Entretanto, a política não pode limitar-se ao mínimo exigido pela lei.
Existe uma diferença profunda entre aquilo que é legal e aquilo que é moralmente aceitável. Nem tudo o que a lei permite representa, necessariamente, o melhor exemplo para uma sociedade que luta diariamente contra a criminalidade, a corrupção e a perda de confiança nas instituições.
Os presídios brasileiros estão repletos de cidadãos que também não tiveram todas as possibilidades de recursos esgotadas quando foram presos. Muitos encontram-se privados da liberdade em razão de decisões de primeira instância, aguardando o desenrolar dos processos judiciais. É evidente que cada caso possui suas particularidades jurídicas, e ninguém deve ser tratado como definitivamente culpado antes do trânsito em julgado. Esse é um princípio fundamental do Estado Democrático de Direito.

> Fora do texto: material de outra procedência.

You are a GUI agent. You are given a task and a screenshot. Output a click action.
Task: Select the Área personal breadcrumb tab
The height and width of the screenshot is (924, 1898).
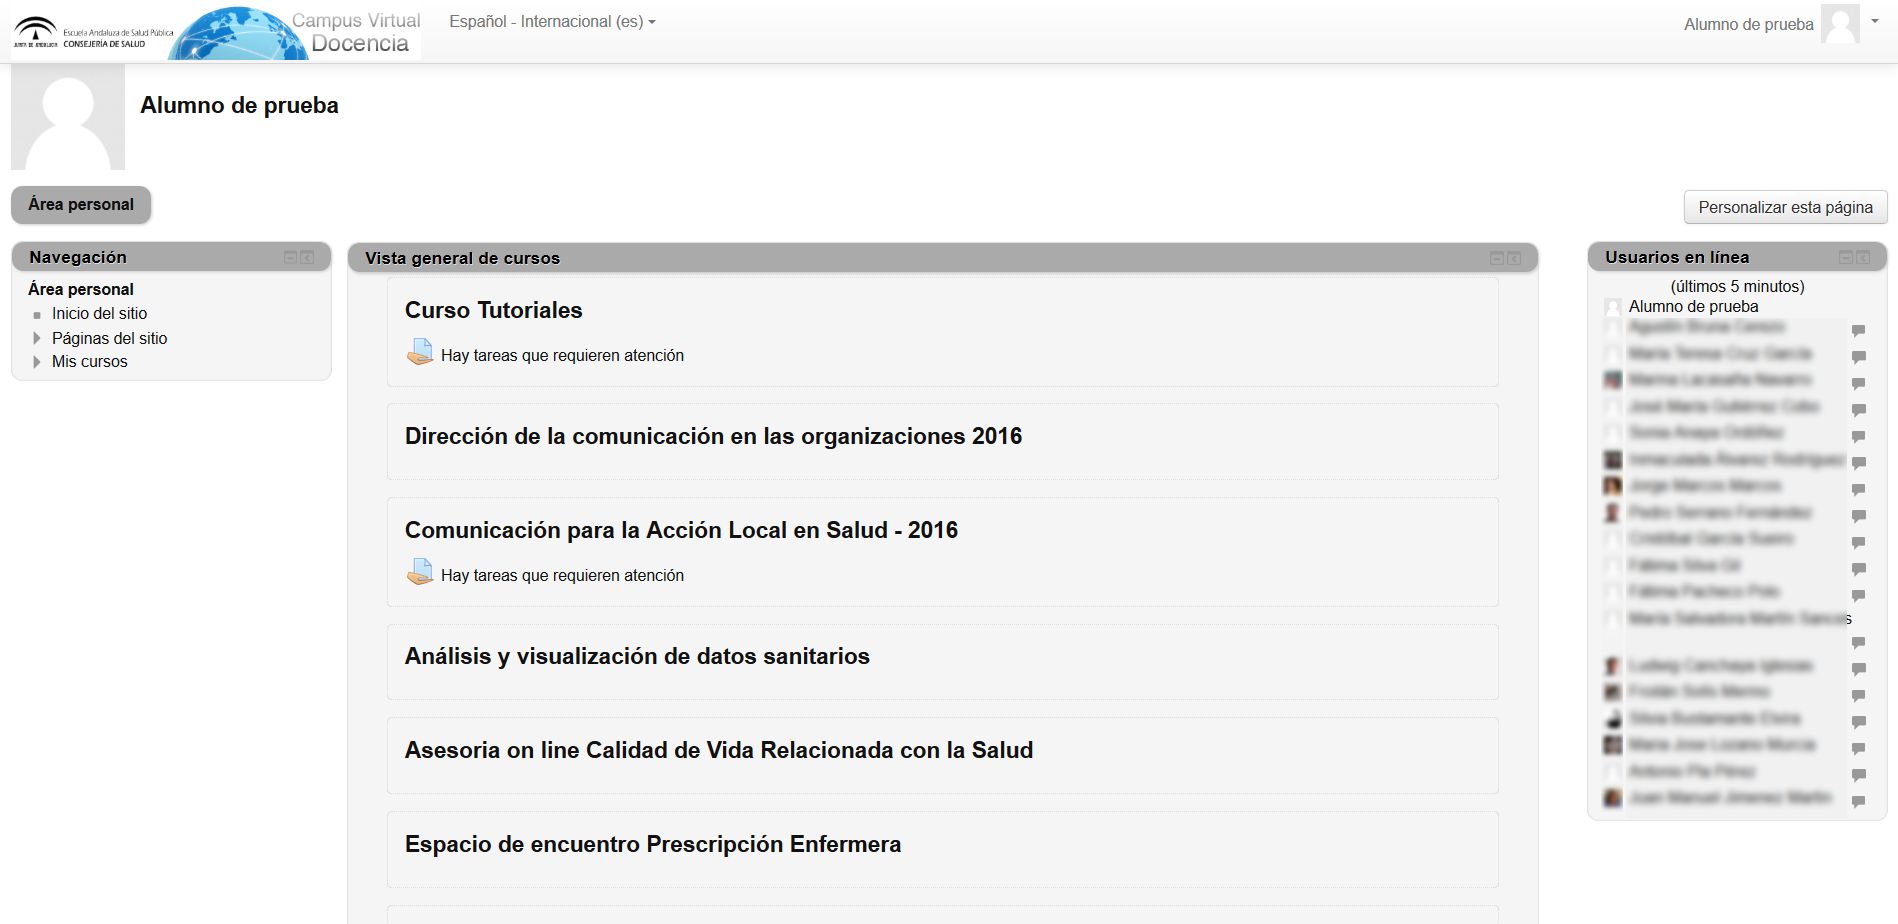81,205
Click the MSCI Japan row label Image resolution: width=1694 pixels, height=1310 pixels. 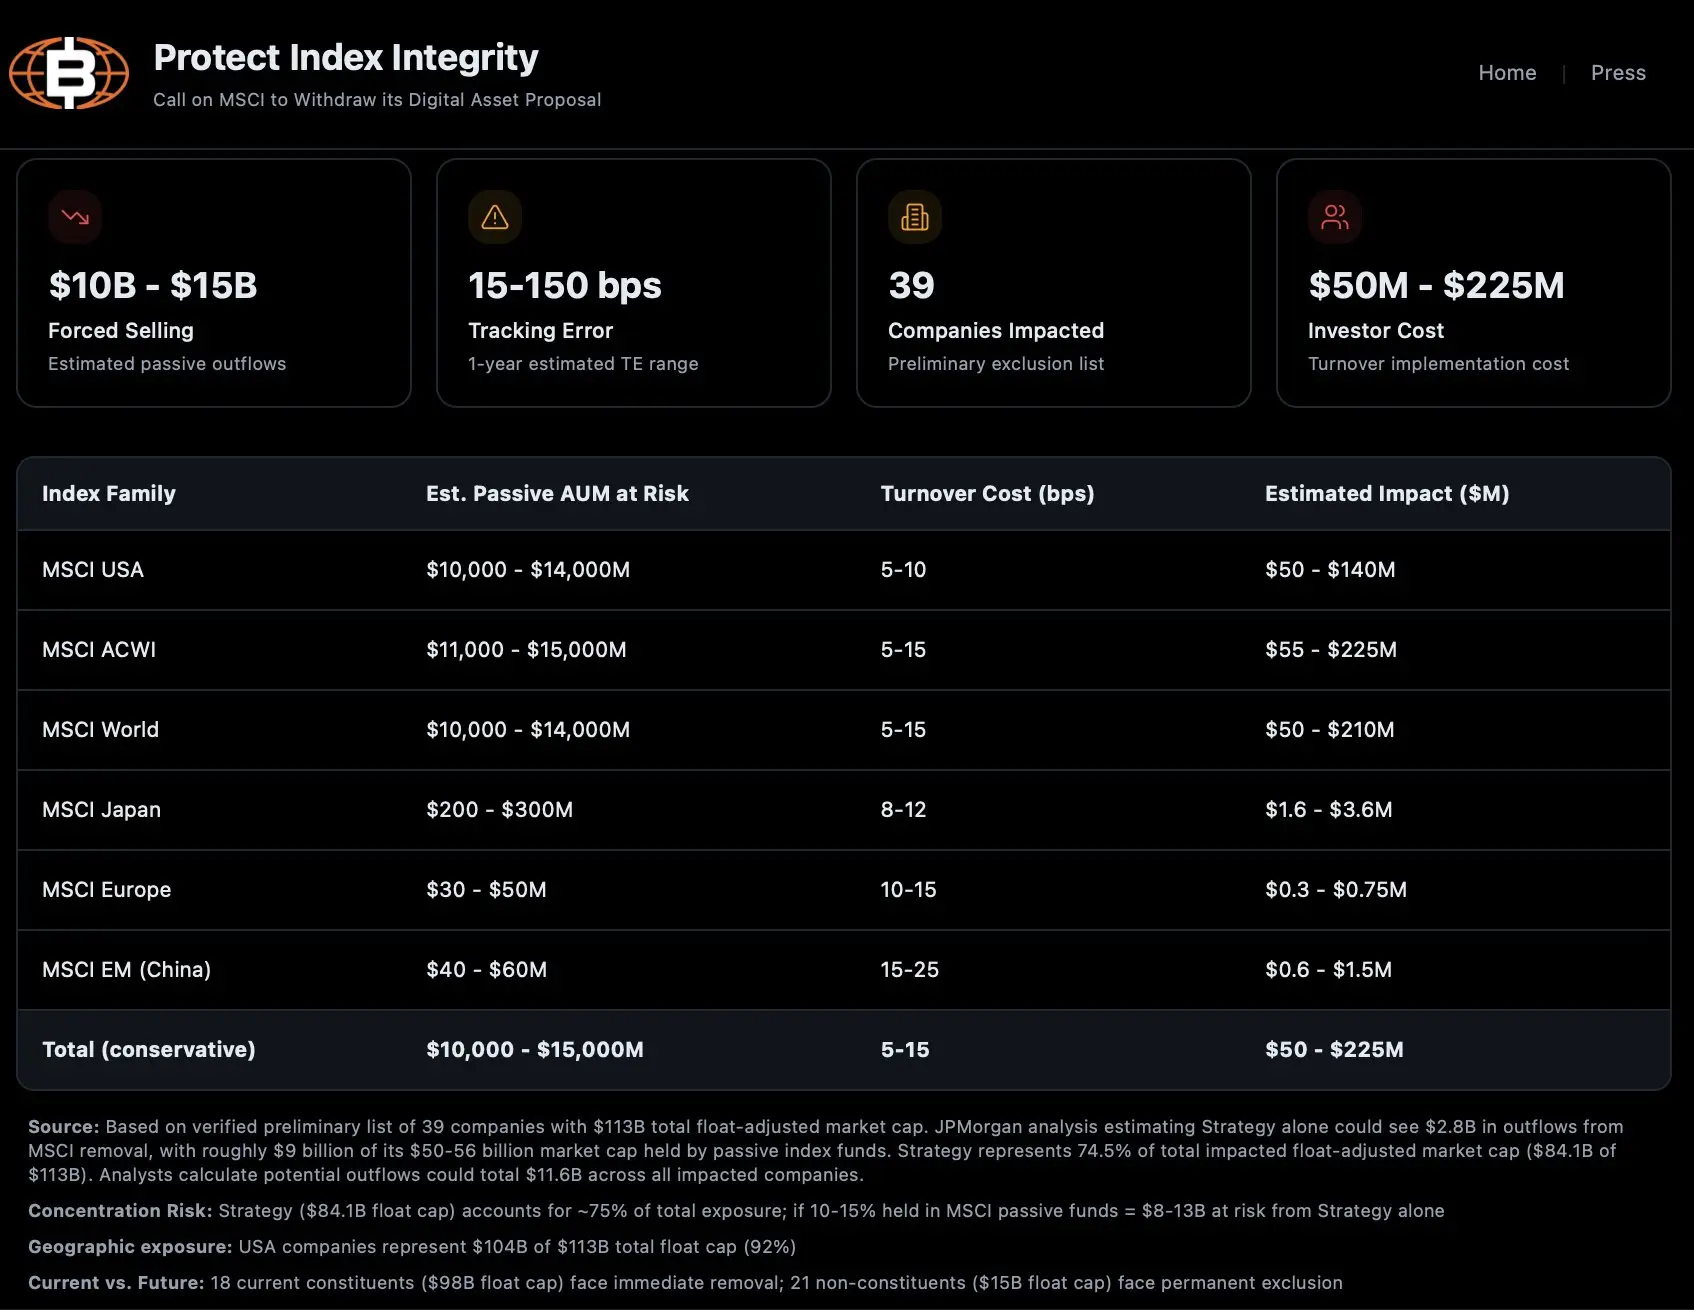(101, 809)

Mas o debate aqui não é apenas jurídico.
O debate é ético.
Um partido político não é obrigado a lançar toda pessoa que ainda seja juridicamente elegível. Os partidos possuem autonomia para estabelecer critérios políticos e morais mais elevados do que aqueles exigidos pela legislação. Afinal, são eles os primeiros responsáveis por apresentar à sociedade nomes que inspirem confiança.
A confiança pública é um patrimônio precioso.
Quando uma legenda insiste em manter como candidato alguém que responde a acusações graves e se encontra preso preventivamente, ainda que preserve seus direitos políticos até decisão definitiva, transmite à população uma mensagem preocupante: a de que basta preencher os requisitos formais da lei, independentemente do impacto moral que essa decisão provoca na sociedade.
A política deveria caminhar na direção oposta.
O Brasil vive uma profunda crise de credibilidade. Pesquisas sucessivas mostram que grande parte da população desconfia dos partidos, dos políticos e das instituições representativas. Essa desconfiança não nasce apenas da corrupção comprovada; nasce também da percepção de que muitas lideranças parecem incapazes de compreender que a ética exige padrões superiores aos mínimos legais.
A Constituição fala em moralidade como princípio da administração pública. Não se trata de um conceito abstrato. Trata-se da compreensão de que quem pretende exercer um cargo público deve inspirar confiança antes mesmo de exercer o poder.
A presunção de inocência protege direitos individuais perante o Estado, e assim deve continuar sendo. Contudo, ela não impede que partidos políticos façam avaliações de conveniência, responsabilidade institucional e compromisso ético ao escolher seus candidatos.
Ninguém possui um direito absoluto de ser candidato por determinado partido.
A legenda também faz uma escolha moral perante o eleitor.
Ao afirmar que “a Justiça que resolva”, corre-se o risco de transferir exclusivamente ao Poder Judiciário uma responsabilidade que também pertence à política. Os partidos existem justamente para exercer discernimento, selecionar lideranças e oferecer à sociedade os melhores quadros possíveis.
Esperar apenas a decisão judicial definitiva pode ser suficiente para cumprir a lei, mas talvez seja insuficiente para preservar a credibilidade da própria democracia.
A política brasileira precisa recuperar algo que, durante muito tempo, parece ter sido esquecido: o valor do exemplo.
O exemplo educa mais do que os discursos.
Os jovens observam.
Os eleitores observam.
As futuras gerações observam.
E elas esperam que aqueles que pretendem governar compreendam que a honra de um mandato começa muito antes da posse.
Ela começa na escolha do candidato.
Esta carta não pretende condenar previamente ninguém, nem substituir o papel da Justiça. Pelo contrário, reafirma o respeito ao devido processo legal e ao direito de defesa. Mas também recorda que existe uma dimensão da vida pública que nenhuma sentença judicial pode substituir: a responsabilidade ética.
A democracia não sobrevive apenas de leis.
Ela depende, sobretudo, da confiança.
E confiança se constrói quando a política decide fazer não apenas o que é permitido, mas principalmente o que é certo.